やがて、鉄格子が並ぶ部屋へとたどり着く。その一番端の牢へと連れて行かれ、グレイグはゆうしゃの縄を外し、背中を押す。転ぶのはなんとか耐えるが、振り返る頃には牢の扉は閉められ、無情にも鍵がかかる音がする。
格子の向こうで、グレイグがゆうしゃを見下ろしていた。威圧感のある、鋭い眼差し。ゆうしゃはせめて負けないようにと、にらみ返す。
「イシの村か…。お前の言ったことが真実どうか、3日もすればわかるだろう。3日もすれば、探索へ向かったホメロスが戻ってくる。災いを呼ぶ悪魔の子よ。お前の命もそれまでと思うが良いだろう」
グレイグはそう言い放ち、牢を後にする。
「まって、村の人たちに何をするつもり!!」
ゆうしゃは手を伸ばして追い縋るが、牢の鉄格子に阻まれて手は届かない。声は届いているはずなのに、堅甲な背中は振り返るつもりなどないのだとわかった。

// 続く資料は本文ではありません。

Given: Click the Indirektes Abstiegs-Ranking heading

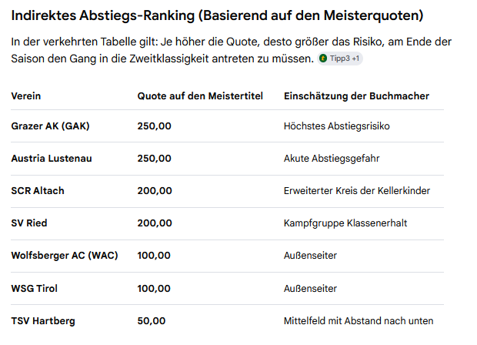Looking at the screenshot, I should point(217,15).
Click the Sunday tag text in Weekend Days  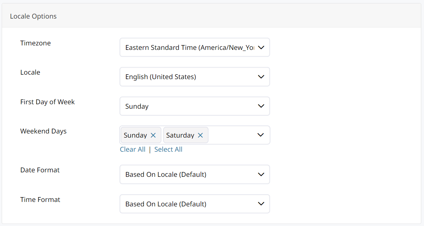(135, 136)
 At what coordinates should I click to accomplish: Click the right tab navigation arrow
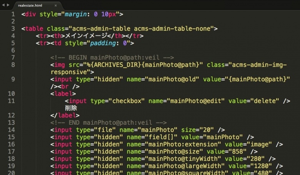8,5
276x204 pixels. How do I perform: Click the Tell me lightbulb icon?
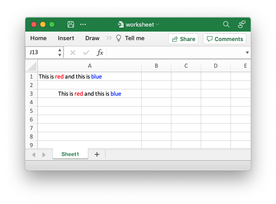pos(119,38)
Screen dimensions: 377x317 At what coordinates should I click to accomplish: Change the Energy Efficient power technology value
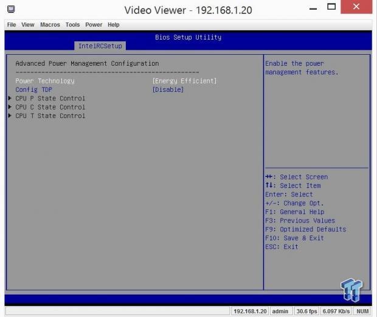tap(184, 81)
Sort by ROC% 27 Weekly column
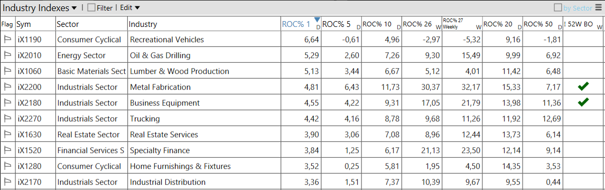605x190 pixels. pos(462,24)
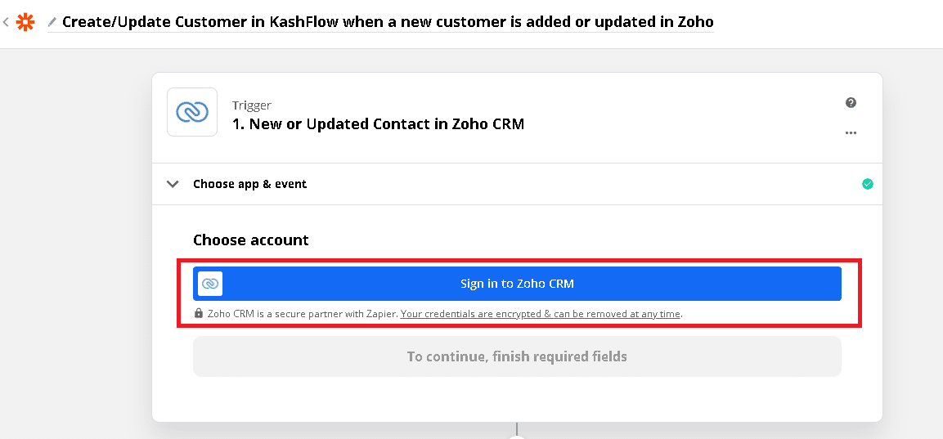Click the add-step circle below trigger card
This screenshot has width=943, height=439.
517,437
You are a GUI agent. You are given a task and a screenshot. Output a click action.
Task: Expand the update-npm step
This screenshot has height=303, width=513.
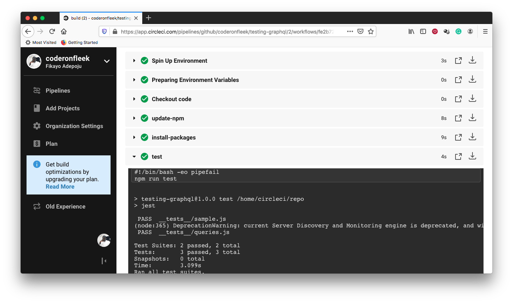[134, 118]
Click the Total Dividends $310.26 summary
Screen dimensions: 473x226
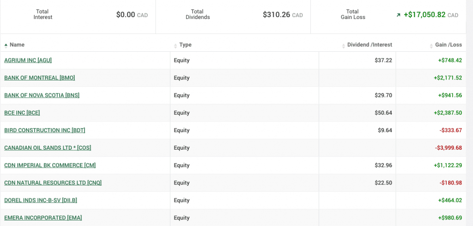(233, 15)
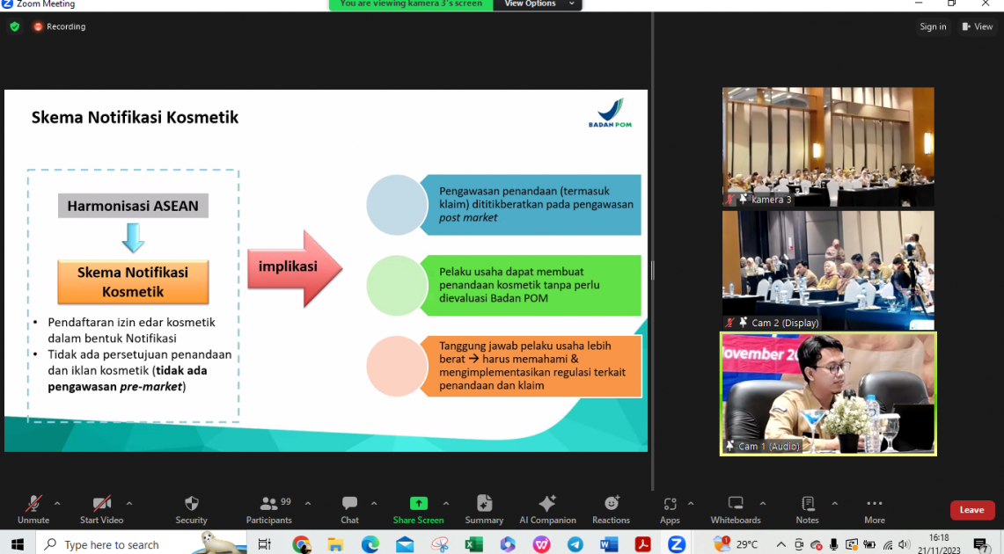This screenshot has width=1004, height=554.
Task: Launch the AI Companion
Action: (x=547, y=508)
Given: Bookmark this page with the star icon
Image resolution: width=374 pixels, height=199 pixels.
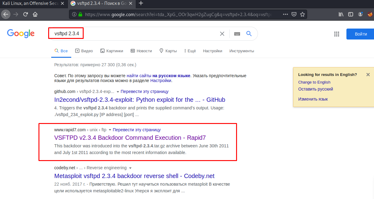Looking at the screenshot, I should [x=302, y=14].
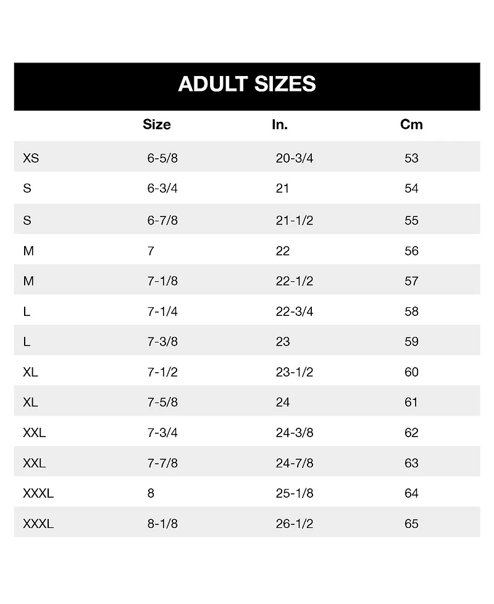Viewport: 494px width, 604px height.
Task: Click the 6-5/8 size value
Action: (x=162, y=158)
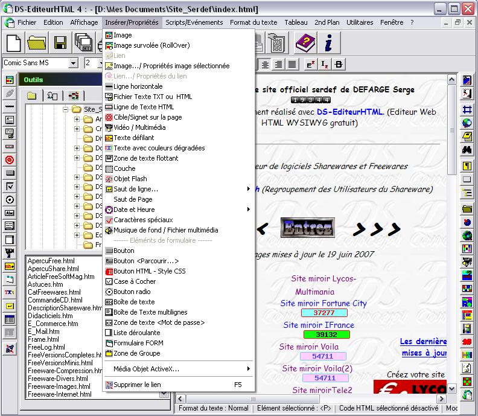The width and height of the screenshot is (478, 416).
Task: Insert 'Case à Cocher' checkbox element
Action: pos(135,281)
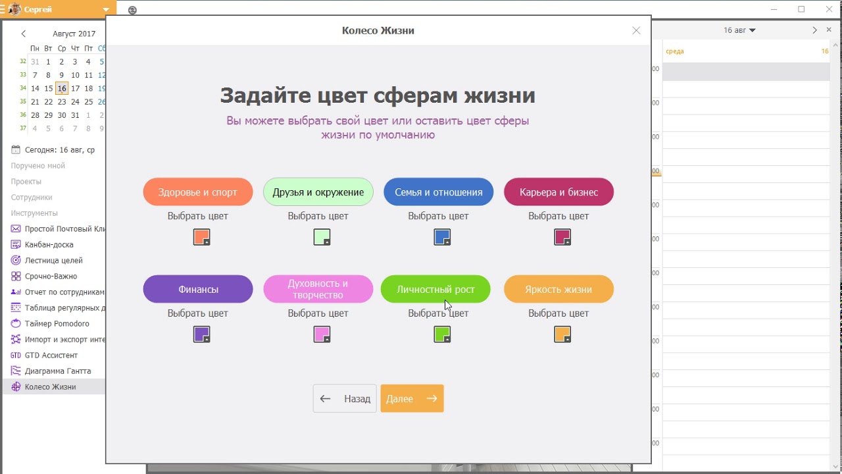Select the Gantt chart icon
This screenshot has width=842, height=474.
[x=16, y=371]
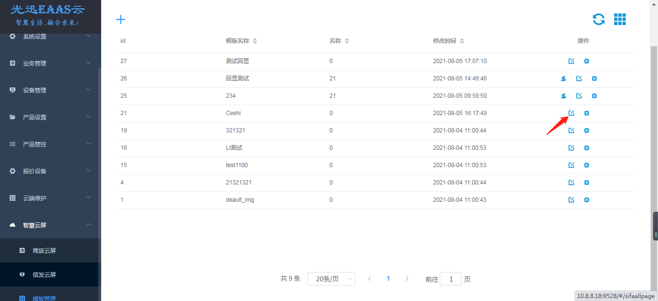
Task: Collapse the 智慧云屏 sidebar menu
Action: (x=50, y=225)
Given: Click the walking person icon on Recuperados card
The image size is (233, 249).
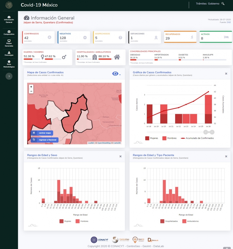Looking at the screenshot, I should click(x=192, y=37).
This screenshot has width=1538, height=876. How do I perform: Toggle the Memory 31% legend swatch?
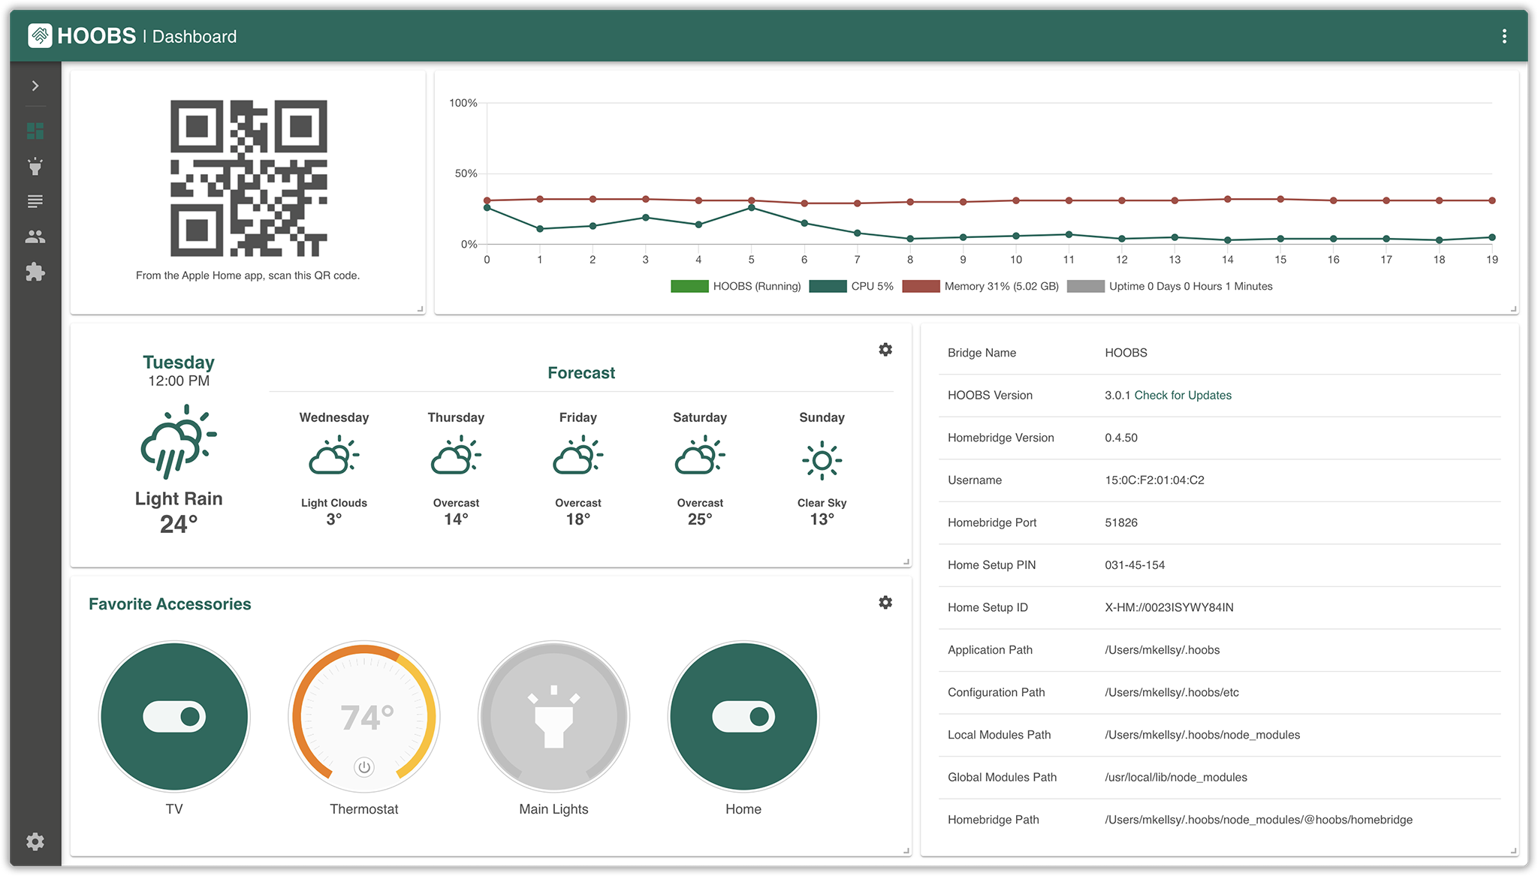click(x=921, y=286)
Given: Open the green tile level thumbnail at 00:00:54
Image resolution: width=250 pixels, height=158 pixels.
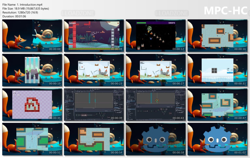Looking at the screenshot, I should pos(94,139).
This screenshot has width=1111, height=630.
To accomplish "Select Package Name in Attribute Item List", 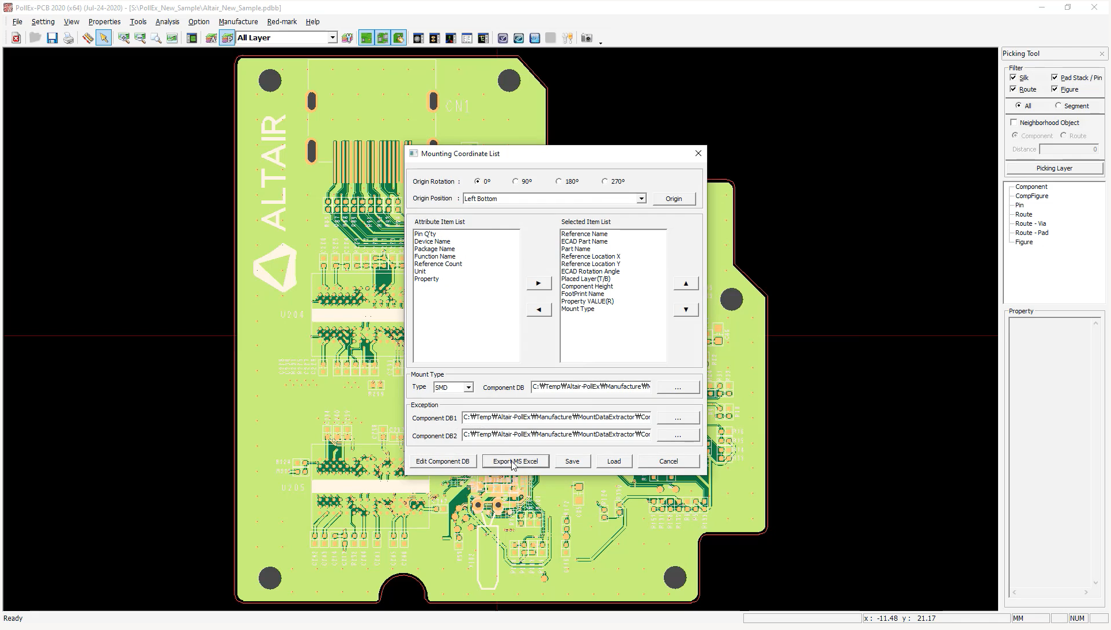I will pyautogui.click(x=434, y=249).
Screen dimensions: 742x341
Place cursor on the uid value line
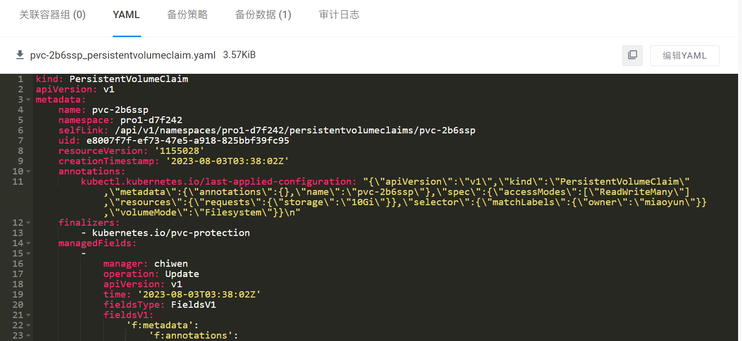[188, 141]
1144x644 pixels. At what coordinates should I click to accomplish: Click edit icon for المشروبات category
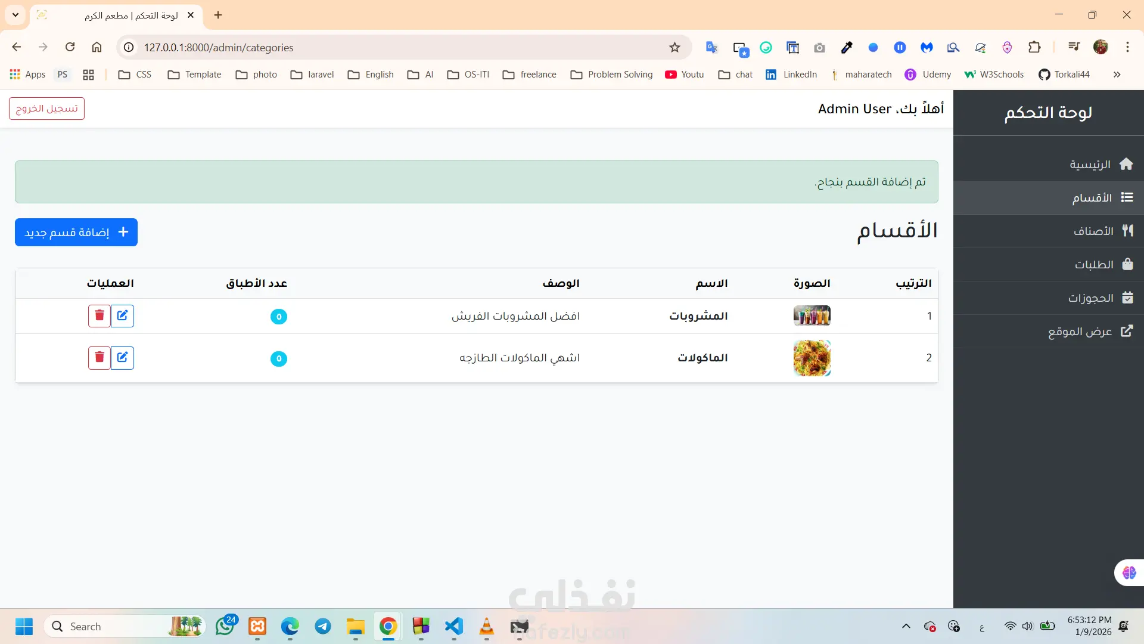pyautogui.click(x=122, y=315)
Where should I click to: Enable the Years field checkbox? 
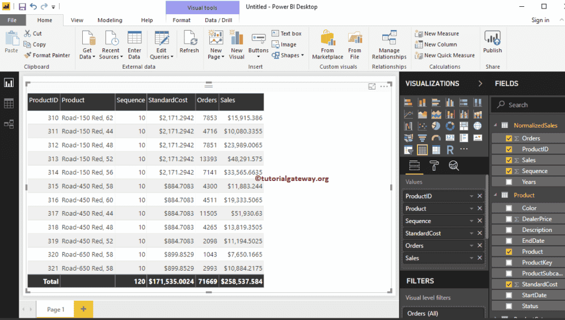tap(509, 182)
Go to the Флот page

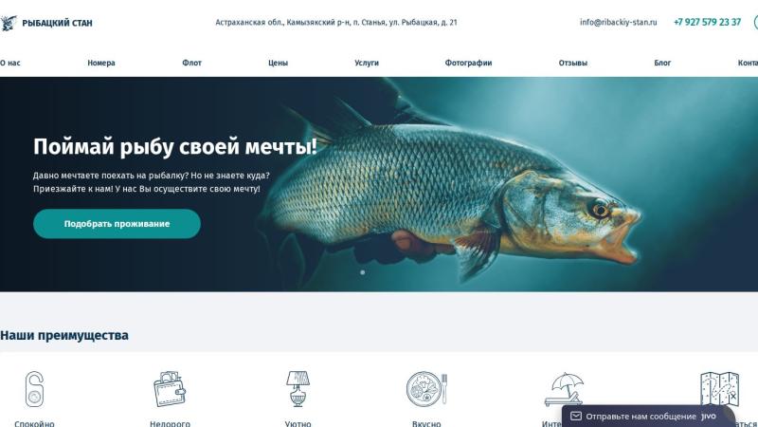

3日もすれば。グレイグはそう言っていたが、一体何をするつもりなのか。デルカダール王はゆうしゃを災いを呼ぶ者だと言った。何かの間違いだとしても、王の目は本気だった。であれば、【災いを呼ぶ者】を育てた村に、将軍を差し向けるなど……胸騒ぎがした。
急いで村へ、いや、村へ行けなくても、何かの手段で連絡を……。得たいの知れない恐怖に煽られ、無駄と解っても鉄格子を力一杯揺らす。もちろん、ゆうしゃの細い腕なんかでは鉄格子を曲げることも外すことも出来ない。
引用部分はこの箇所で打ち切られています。